Change doesn’t just create opportunities but threatens existences too.

I write this because it seems to me that it has never been more important to question the motives and context behind some of the rhetoric of the moment.

A recent example is a pivot by Transport and Environment (T&E), a long-established lobby group that campaigns for cleaner transport. Where previously it focused on combustion-engine emissions, now it has investigated tyre-wear emissions from electric cars, concluding that their heavier weight means they shed harmful particulates in greater numbers.

The report and its findings have since been dismissed by a mix of experts, the broad conclusion being that tyre particulates are bad for the environment but not so much for human health, as suggested. Both parties – each with diametrically opposed views – are now arguing it out, so it’s hard to know who’s right.

So what do we conclude as onlookers? Has T&E found a new, valid platform from which to justify its existence long into the future; or are the detractors right to say that a group created to lobby against the use of fossil fuels has slipped up as a result of a need to switch its focus to EVs to stay relevant?

Another example from a slightly different angle: Fair Fuel UK, a well-known and seemingly well-run campaign group that has earned the support of MPs and the public alike for its work in lobbying around fuel-pricing over the years, has recently changed tack to wind up its anti-EV stance to quite extreme levels. Why?
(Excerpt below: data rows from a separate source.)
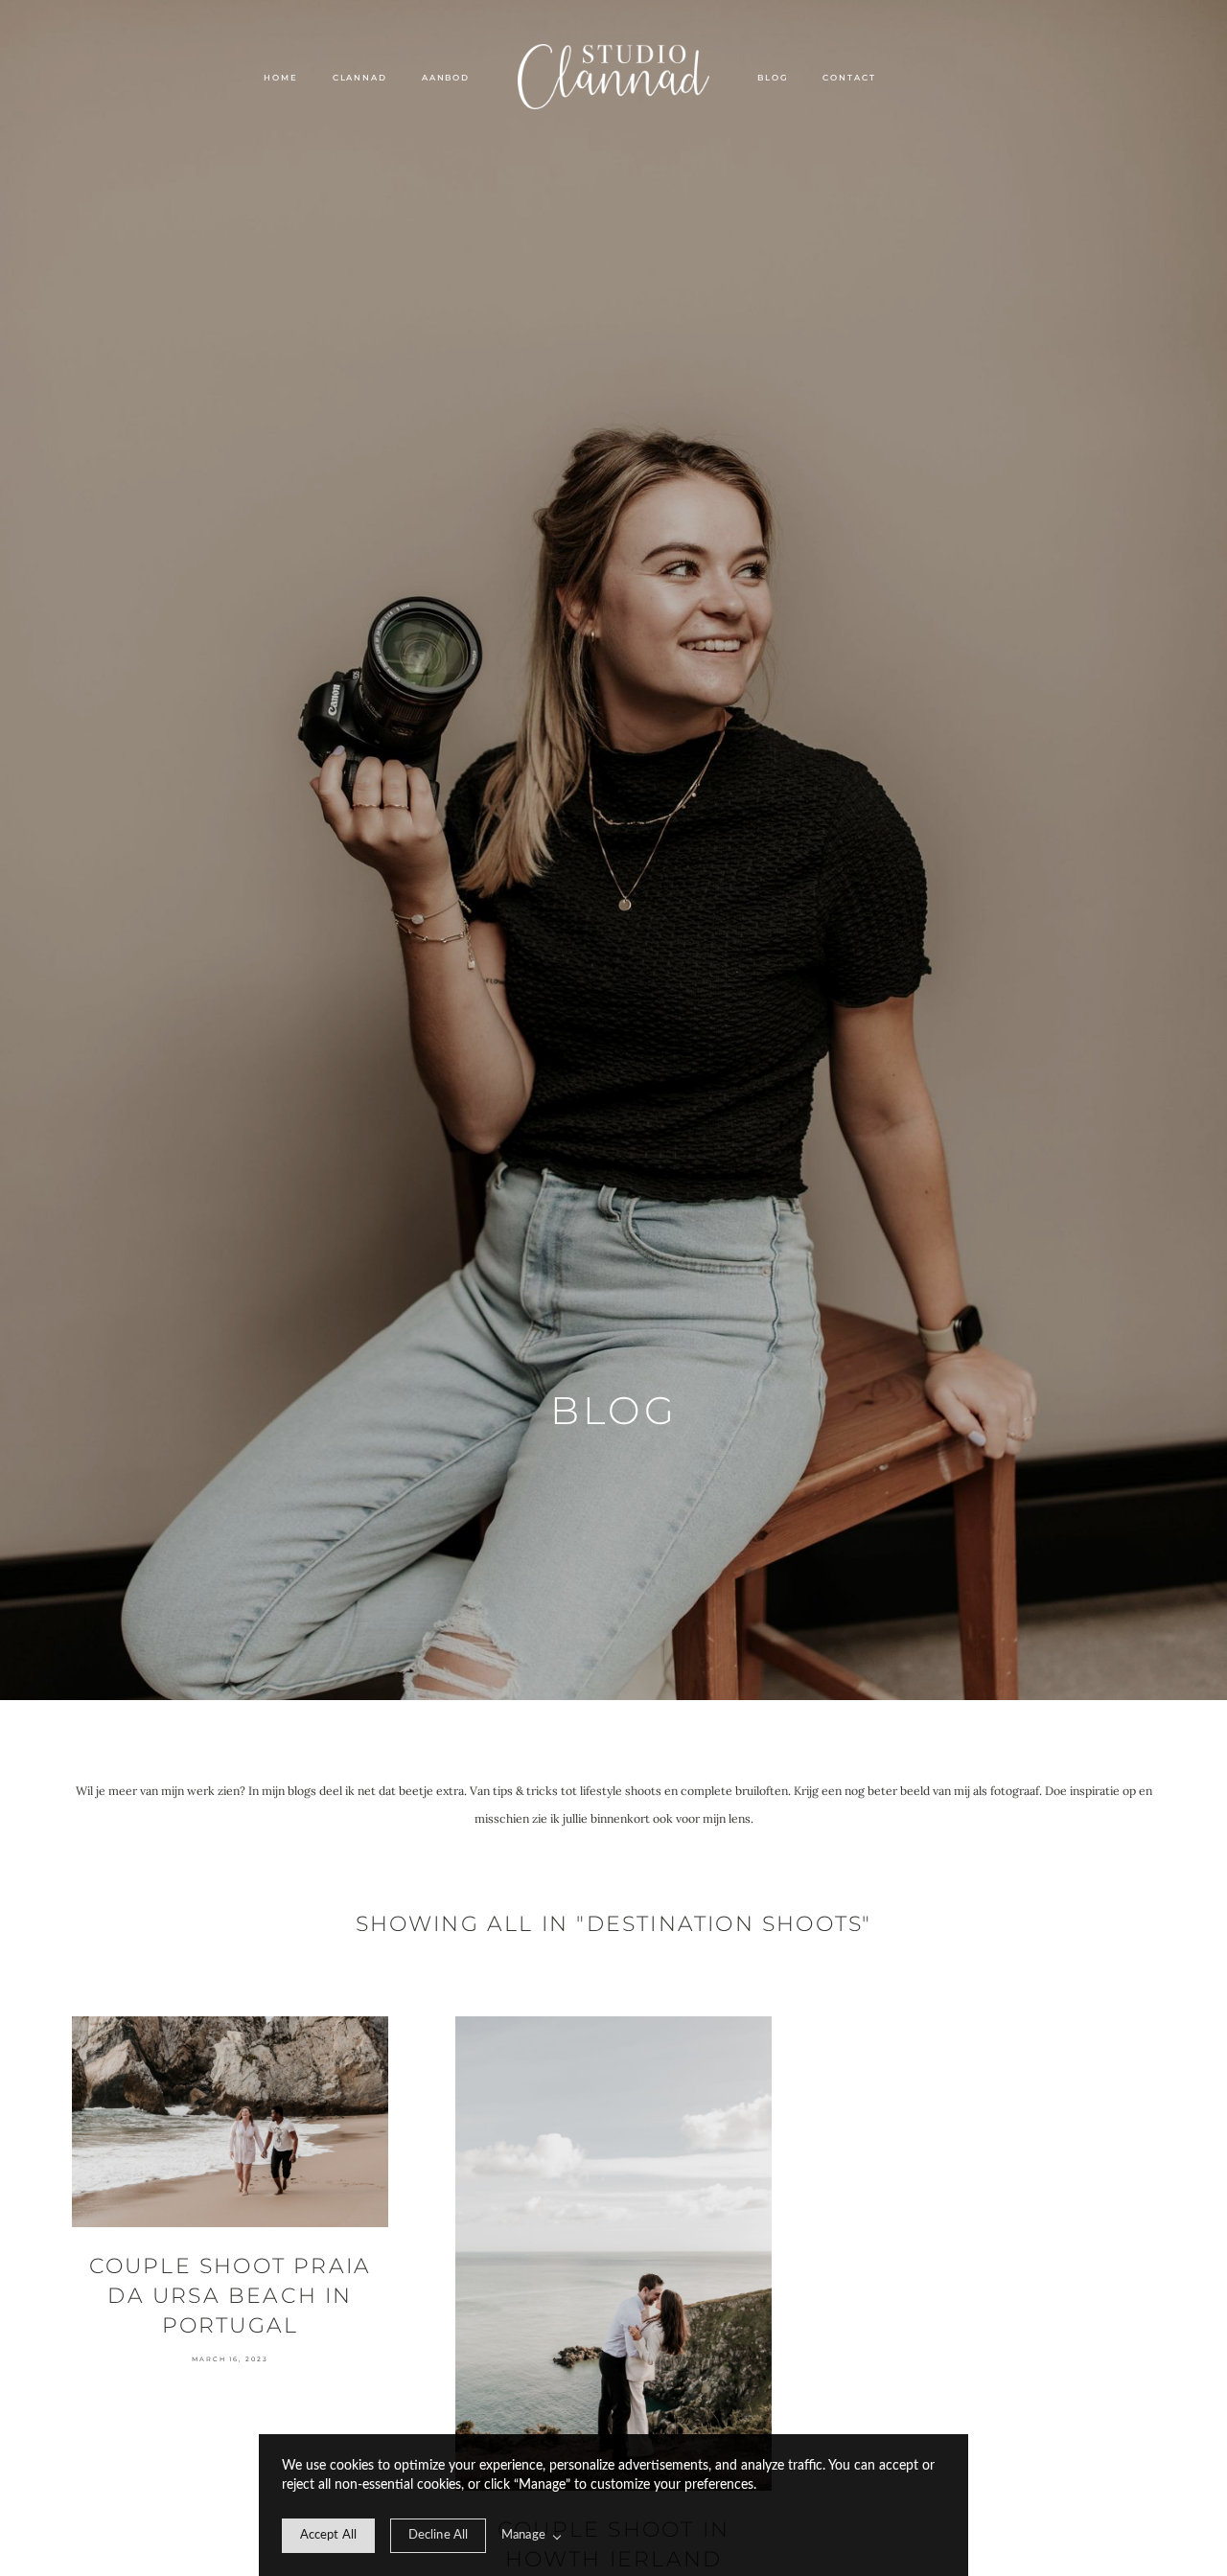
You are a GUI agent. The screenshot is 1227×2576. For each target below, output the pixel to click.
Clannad (360, 77)
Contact (848, 77)
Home (280, 77)
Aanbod (446, 77)
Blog (772, 77)
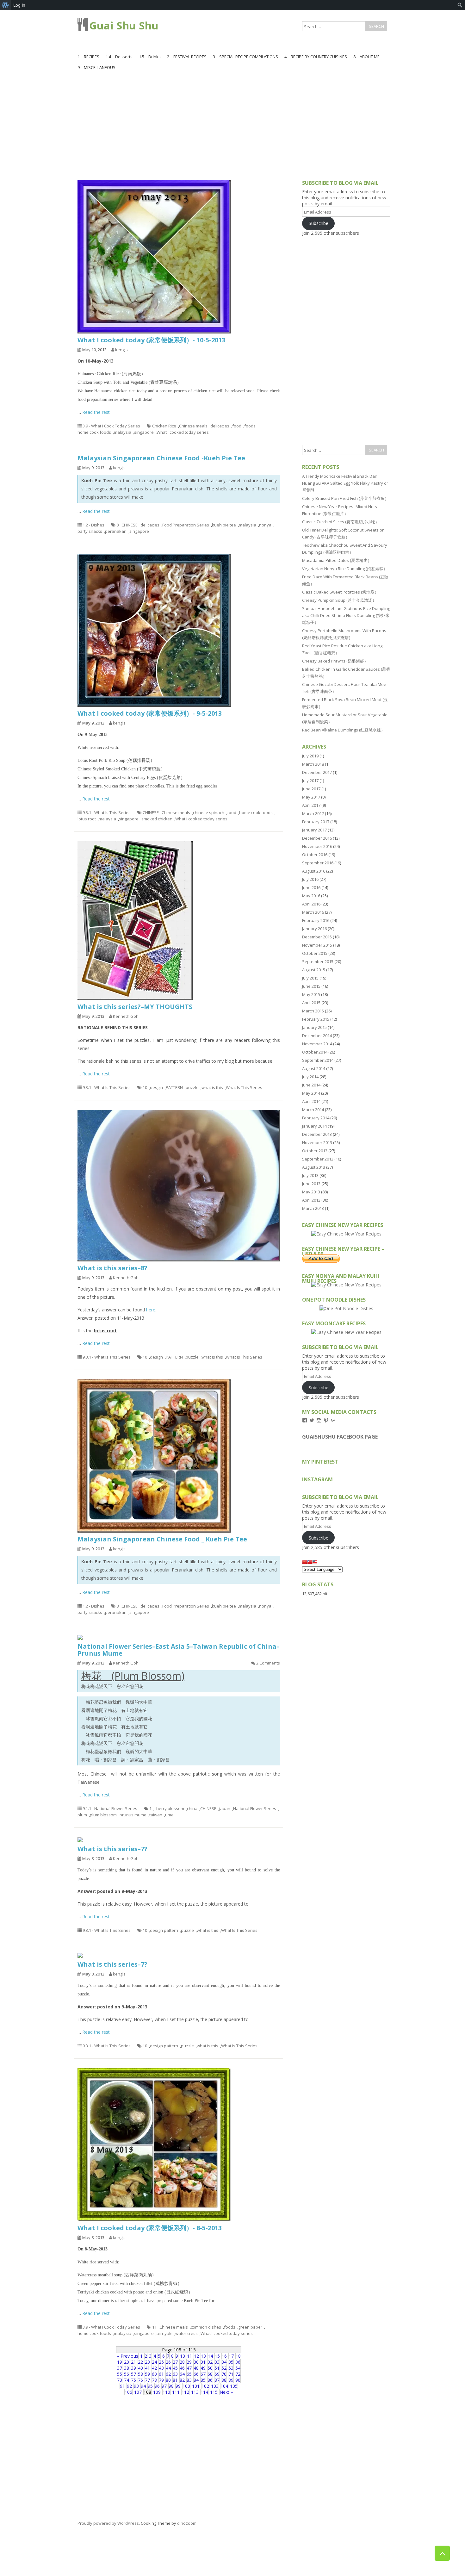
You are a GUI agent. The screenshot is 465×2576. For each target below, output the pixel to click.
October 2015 (314, 953)
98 (171, 2386)
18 (238, 2356)
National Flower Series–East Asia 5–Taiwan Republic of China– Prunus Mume (179, 1650)
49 (203, 2368)
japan (224, 1808)
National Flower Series (254, 1808)
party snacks (90, 531)
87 (217, 2380)
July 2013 (310, 1175)
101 (196, 2386)
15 (217, 2356)
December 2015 (317, 937)
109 (157, 2392)
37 (119, 2368)
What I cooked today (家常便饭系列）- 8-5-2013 (150, 2228)
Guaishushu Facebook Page (340, 1436)
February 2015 (315, 1019)
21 (133, 2362)
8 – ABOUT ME (366, 56)
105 (234, 2386)
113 (195, 2392)
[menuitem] (5, 5)
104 (224, 2386)
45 (175, 2368)
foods (250, 426)
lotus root (87, 819)
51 (217, 2368)
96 (157, 2386)
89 (230, 2380)
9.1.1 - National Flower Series (110, 1808)
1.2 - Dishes (93, 525)
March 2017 (313, 813)
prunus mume (133, 1815)
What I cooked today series (183, 432)
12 (196, 2356)
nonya (265, 525)
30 (196, 2362)
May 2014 (311, 1093)
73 (119, 2380)
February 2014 (315, 1118)
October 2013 (314, 1151)
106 (128, 2392)
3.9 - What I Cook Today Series (111, 426)
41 (147, 2368)
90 (237, 2380)
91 (122, 2386)
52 (223, 2368)
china (192, 1808)
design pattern (164, 1930)
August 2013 (313, 1167)
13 (203, 2356)
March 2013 (313, 1208)
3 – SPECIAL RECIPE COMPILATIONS (245, 56)
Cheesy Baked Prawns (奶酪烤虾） (335, 661)
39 (133, 2368)
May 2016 (311, 896)
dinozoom (186, 2523)
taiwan (155, 1815)
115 (214, 2392)
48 (196, 2368)
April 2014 (311, 1101)
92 (129, 2386)
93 (136, 2386)
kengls (121, 349)
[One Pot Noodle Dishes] (346, 1308)
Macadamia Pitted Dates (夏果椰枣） (337, 560)
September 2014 (317, 1060)
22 (140, 2362)
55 (119, 2374)
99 (178, 2386)
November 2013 (317, 1142)
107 (138, 2392)
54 (237, 2368)
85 (203, 2380)
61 (161, 2374)
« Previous (127, 2356)
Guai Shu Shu (123, 25)
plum (82, 1815)
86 (210, 2380)
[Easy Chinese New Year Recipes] (346, 1234)
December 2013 (317, 1134)
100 (186, 2386)
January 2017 (314, 830)
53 (230, 2368)
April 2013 (311, 1200)
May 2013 (311, 1192)
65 (189, 2374)
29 (189, 2362)
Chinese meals (193, 426)
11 (154, 2327)
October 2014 (314, 1052)
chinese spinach (208, 812)
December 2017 (317, 772)
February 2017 (315, 821)
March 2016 (313, 912)
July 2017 (310, 780)
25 (161, 2362)
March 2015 (313, 1011)
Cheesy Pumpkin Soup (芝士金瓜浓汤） (339, 600)
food (236, 426)
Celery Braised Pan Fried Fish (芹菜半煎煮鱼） (345, 498)
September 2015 (317, 961)
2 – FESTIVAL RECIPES (187, 56)
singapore (144, 432)
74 (126, 2380)
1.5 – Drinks (150, 56)
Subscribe (318, 223)
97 (164, 2386)
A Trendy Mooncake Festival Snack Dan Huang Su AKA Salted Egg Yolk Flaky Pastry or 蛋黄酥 (345, 483)
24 (154, 2362)
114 (204, 2392)
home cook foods (94, 432)
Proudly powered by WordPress (108, 2523)
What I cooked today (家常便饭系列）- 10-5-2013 (151, 340)
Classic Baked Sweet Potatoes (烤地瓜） (340, 592)
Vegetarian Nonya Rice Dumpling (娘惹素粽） (345, 568)
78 (154, 2380)
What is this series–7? (112, 1849)
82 (182, 2380)
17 (231, 2356)
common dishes (206, 2327)
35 (230, 2362)
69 (217, 2374)
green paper (250, 2327)
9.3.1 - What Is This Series (107, 812)
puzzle (192, 1087)
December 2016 (317, 838)
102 (205, 2386)
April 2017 (311, 805)
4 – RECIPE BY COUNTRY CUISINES (315, 56)
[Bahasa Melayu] (314, 1563)
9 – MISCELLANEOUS (96, 67)
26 (168, 2362)
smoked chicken (156, 819)
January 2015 (314, 1027)
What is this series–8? (112, 1268)
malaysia (122, 432)
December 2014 (317, 1035)
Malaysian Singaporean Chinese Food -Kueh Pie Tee (161, 458)
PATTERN (174, 1087)
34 (223, 2362)
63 (175, 2374)
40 (140, 2368)
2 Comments (268, 1663)
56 (126, 2374)
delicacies (219, 426)
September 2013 (317, 1159)
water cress (186, 2333)
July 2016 (310, 879)
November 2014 (317, 1044)
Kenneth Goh (126, 1016)
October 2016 (314, 854)
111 (176, 2392)
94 (143, 2386)
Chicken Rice (164, 426)
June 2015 (311, 986)
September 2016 (317, 863)
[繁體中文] (309, 1563)
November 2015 (317, 945)
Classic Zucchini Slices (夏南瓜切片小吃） (340, 522)
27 (175, 2362)
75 (133, 2380)
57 (133, 2374)
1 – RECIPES (88, 56)
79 (161, 2380)
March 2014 (313, 1109)
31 (203, 2362)
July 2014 (310, 1077)
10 (145, 1087)
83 (189, 2380)
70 (223, 2374)
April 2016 (311, 904)
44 (168, 2368)
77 (147, 2380)
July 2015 (310, 978)
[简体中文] (304, 1563)
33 (217, 2362)
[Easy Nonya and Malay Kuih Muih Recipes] (346, 1285)
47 (189, 2368)
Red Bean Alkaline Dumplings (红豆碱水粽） (343, 730)
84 (196, 2380)
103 (215, 2386)
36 (237, 2362)
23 (147, 2362)
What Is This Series (244, 1087)
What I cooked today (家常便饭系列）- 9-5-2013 (150, 713)
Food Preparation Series (185, 525)
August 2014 (313, 1068)
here (150, 1310)
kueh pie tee (224, 525)
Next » (226, 2392)
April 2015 (311, 1002)
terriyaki (164, 2333)
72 (237, 2374)
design (156, 1357)
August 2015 (313, 970)
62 (168, 2374)
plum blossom (103, 1815)
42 (154, 2368)
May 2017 (311, 797)
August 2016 (313, 871)
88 (223, 2380)
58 (140, 2374)
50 (210, 2368)
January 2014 (314, 1126)
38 (126, 2368)
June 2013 (311, 1183)
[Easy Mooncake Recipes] (346, 1332)
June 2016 (311, 887)
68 (210, 2374)
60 (154, 2374)
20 (126, 2362)
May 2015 (311, 994)
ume (169, 1815)
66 (196, 2374)
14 (210, 2356)
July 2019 (310, 756)
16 (224, 2356)
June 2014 (311, 1085)
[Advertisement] (232, 120)
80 (168, 2380)
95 (150, 2386)
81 (175, 2380)
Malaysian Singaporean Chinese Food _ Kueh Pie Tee (162, 1539)
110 (166, 2392)
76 (140, 2380)
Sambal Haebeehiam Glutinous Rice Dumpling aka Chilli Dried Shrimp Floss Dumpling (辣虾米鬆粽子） (346, 615)
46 (182, 2368)
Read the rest (96, 412)
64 (182, 2374)
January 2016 (314, 928)
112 (185, 2392)
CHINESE (129, 525)
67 (203, 2374)
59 (147, 2374)
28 (182, 2362)
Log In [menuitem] (19, 5)
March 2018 (313, 764)
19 (119, 2362)
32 (210, 2362)
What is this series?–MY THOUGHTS (135, 1006)
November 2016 (317, 846)
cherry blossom (169, 1808)
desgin (156, 1087)
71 (230, 2374)
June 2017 (311, 789)
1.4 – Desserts (119, 56)
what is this (212, 1087)
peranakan (116, 531)
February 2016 (315, 920)
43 (161, 2368)
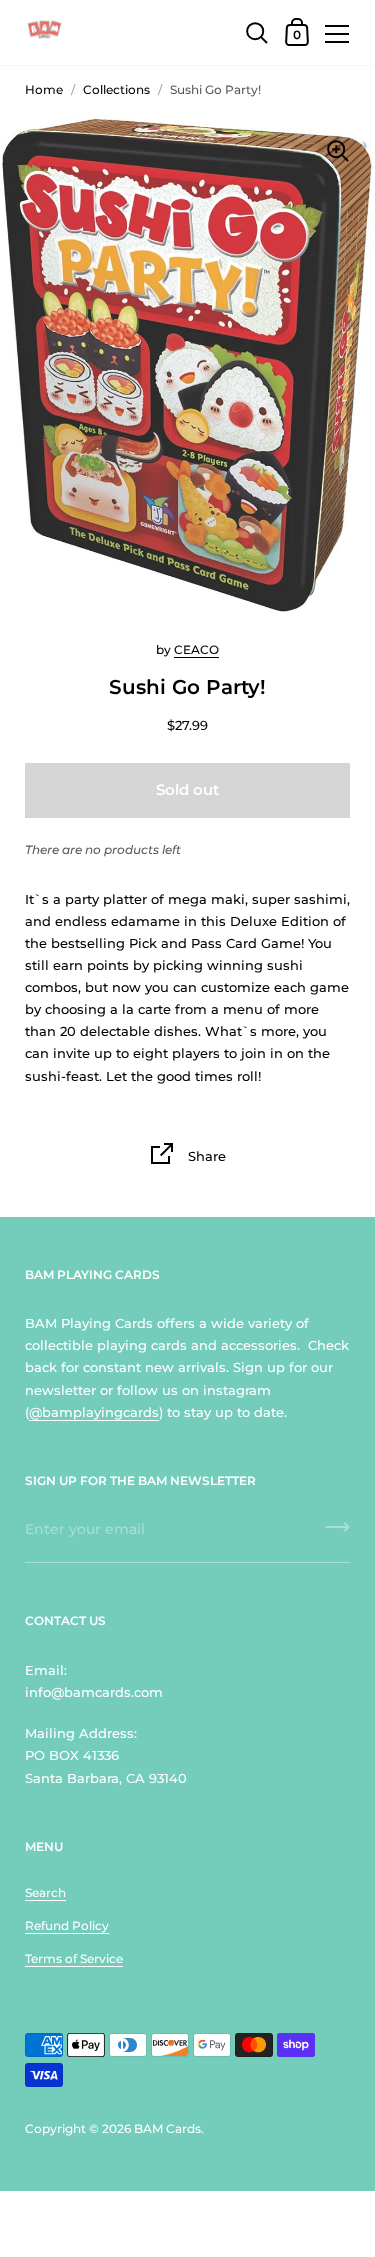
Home (44, 89)
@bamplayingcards (94, 1412)
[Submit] (338, 1534)
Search (45, 1892)
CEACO (196, 649)
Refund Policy (67, 1925)
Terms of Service (74, 1958)
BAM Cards (167, 2128)
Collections (116, 89)
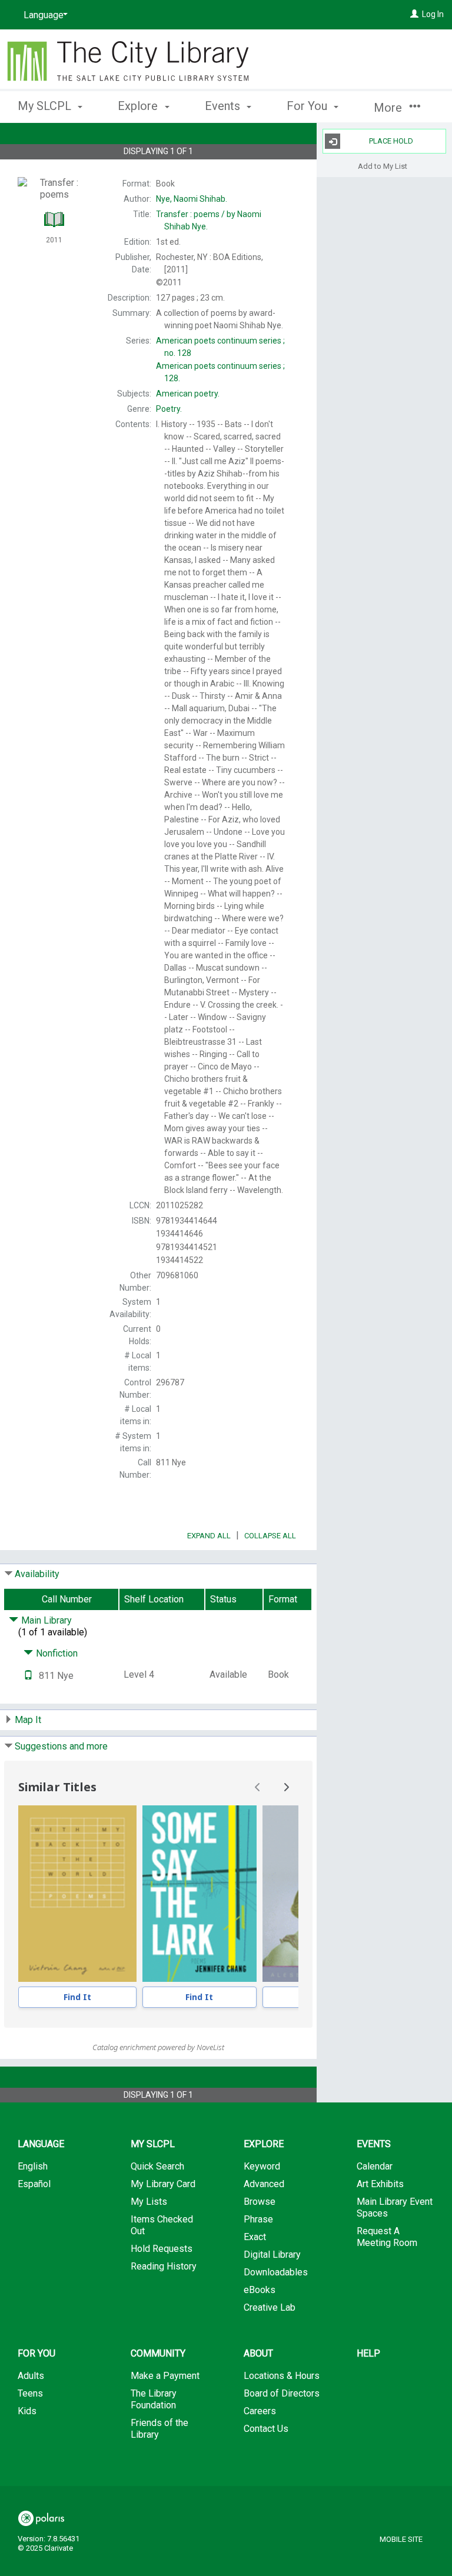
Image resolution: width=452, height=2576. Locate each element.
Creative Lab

Maybe you side with its manifesto that EVs are too expensive, too damaging to the environment and more. It’s far from alone in its views, after all. Or maybe you side with those who feel a group called Fair Fuel UK is running out of road as the 2030 ban on new ICE cars approaches and is motivated by self-preservation as much as representing the views of its membership.

There are countless other examples, with fingers of suspicion pointed at everyone from car makers and fuel retailers, accused of wanting to prolong the life of combustion engines for profit, to synthetic fuel manufacturers for seeking new business opportunities and EV evangelists for overlooking any negatives in their pursuit of change.

All you can do is be alert. Sifting the noisy voices from the expert ones has never been harder, not least because few of the questions in this transition period have definitive answers. That in turn makes it easier to propagate opinions as facts, allowing opposing (and often contrary) voices to gain traction, misinformation to spread and division to thrive.